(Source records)
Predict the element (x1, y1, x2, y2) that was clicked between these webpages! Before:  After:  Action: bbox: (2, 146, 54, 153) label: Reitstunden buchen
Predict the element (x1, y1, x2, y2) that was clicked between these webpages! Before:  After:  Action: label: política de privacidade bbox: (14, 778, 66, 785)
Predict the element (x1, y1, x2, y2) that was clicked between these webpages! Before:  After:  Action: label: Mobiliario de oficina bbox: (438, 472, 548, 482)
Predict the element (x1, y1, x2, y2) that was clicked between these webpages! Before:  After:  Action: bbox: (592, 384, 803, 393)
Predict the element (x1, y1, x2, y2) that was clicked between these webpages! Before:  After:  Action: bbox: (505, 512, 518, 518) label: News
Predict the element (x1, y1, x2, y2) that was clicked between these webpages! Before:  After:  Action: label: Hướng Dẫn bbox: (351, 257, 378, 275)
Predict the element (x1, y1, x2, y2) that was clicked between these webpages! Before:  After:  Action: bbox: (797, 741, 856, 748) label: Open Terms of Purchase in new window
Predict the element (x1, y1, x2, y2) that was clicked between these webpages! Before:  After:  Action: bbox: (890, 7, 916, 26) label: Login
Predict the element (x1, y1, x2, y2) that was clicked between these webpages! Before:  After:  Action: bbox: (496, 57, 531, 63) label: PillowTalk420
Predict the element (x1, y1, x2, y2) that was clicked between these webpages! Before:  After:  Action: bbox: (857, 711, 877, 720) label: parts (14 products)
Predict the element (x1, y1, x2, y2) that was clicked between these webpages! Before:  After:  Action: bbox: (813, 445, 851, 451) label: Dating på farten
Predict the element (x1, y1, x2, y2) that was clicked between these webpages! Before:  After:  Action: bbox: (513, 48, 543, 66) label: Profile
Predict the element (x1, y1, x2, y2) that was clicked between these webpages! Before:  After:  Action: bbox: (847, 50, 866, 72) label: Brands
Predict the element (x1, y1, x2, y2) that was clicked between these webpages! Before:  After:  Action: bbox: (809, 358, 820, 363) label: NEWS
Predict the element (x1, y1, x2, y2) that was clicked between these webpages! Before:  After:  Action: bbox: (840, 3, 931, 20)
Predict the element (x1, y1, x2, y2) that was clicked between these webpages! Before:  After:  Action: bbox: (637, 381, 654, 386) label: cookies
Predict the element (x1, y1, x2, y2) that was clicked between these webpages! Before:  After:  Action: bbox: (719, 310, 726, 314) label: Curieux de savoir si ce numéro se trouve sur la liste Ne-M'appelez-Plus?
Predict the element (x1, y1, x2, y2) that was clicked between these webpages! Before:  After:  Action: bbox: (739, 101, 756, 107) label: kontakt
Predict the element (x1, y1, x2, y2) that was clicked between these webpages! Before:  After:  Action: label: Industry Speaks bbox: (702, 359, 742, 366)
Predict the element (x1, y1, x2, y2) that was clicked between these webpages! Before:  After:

__WRITTEN INSTRUCTION__. Format the data above as a JSON array of strings, with one string per line and blank lines omitted.

__RESPONSE__.
[
  "Predict the element (x1, y1, x2, y2) that was clicked between these webpages! Before:  After:  Action: bbox: (2, 146, 54, 153) label: Reitstunden buchen",
  "Predict the element (x1, y1, x2, y2) that was clicked between these webpages! Before:  After:  Action: label: política de privacidade bbox: (14, 778, 66, 785)",
  "Predict the element (x1, y1, x2, y2) that was clicked between these webpages! Before:  After:  Action: label: Mobiliario de oficina bbox: (438, 472, 548, 482)",
  "Predict the element (x1, y1, x2, y2) that was clicked between these webpages! Before:  After:  Action: bbox: (592, 384, 803, 393)",
  "Predict the element (x1, y1, x2, y2) that was clicked between these webpages! Before:  After:  Action: bbox: (505, 512, 518, 518) label: News",
  "Predict the element (x1, y1, x2, y2) that was clicked between these webpages! Before:  After:  Action: label: Hướng Dẫn bbox: (351, 257, 378, 275)",
  "Predict the element (x1, y1, x2, y2) that was clicked between these webpages! Before:  After:  Action: bbox: (797, 741, 856, 748) label: Open Terms of Purchase in new window",
  "Predict the element (x1, y1, x2, y2) that was clicked between these webpages! Before:  After:  Action: bbox: (890, 7, 916, 26) label: Login",
  "Predict the element (x1, y1, x2, y2) that was clicked between these webpages! Before:  After:  Action: bbox: (496, 57, 531, 63) label: PillowTalk420",
  "Predict the element (x1, y1, x2, y2) that was clicked between these webpages! Before:  After:  Action: bbox: (857, 711, 877, 720) label: parts (14 products)",
  "Predict the element (x1, y1, x2, y2) that was clicked between these webpages! Before:  After:  Action: bbox: (813, 445, 851, 451) label: Dating på farten",
  "Predict the element (x1, y1, x2, y2) that was clicked between these webpages! Before:  After:  Action: bbox: (513, 48, 543, 66) label: Profile",
  "Predict the element (x1, y1, x2, y2) that was clicked between these webpages! Before:  After:  Action: bbox: (847, 50, 866, 72) label: Brands",
  "Predict the element (x1, y1, x2, y2) that was clicked between these webpages! Before:  After:  Action: bbox: (809, 358, 820, 363) label: NEWS",
  "Predict the element (x1, y1, x2, y2) that was clicked between these webpages! Before:  After:  Action: bbox: (840, 3, 931, 20)",
  "Predict the element (x1, y1, x2, y2) that was clicked between these webpages! Before:  After:  Action: bbox: (637, 381, 654, 386) label: cookies",
  "Predict the element (x1, y1, x2, y2) that was clicked between these webpages! Before:  After:  Action: bbox: (719, 310, 726, 314) label: Curieux de savoir si ce numéro se trouve sur la liste Ne-M'appelez-Plus?",
  "Predict the element (x1, y1, x2, y2) that was clicked between these webpages! Before:  After:  Action: bbox: (739, 101, 756, 107) label: kontakt",
  "Predict the element (x1, y1, x2, y2) that was clicked between these webpages! Before:  After:  Action: label: Industry Speaks bbox: (702, 359, 742, 366)",
  "Predict the element (x1, y1, x2, y2) that was clicked between these webpages! Before:  After:"
]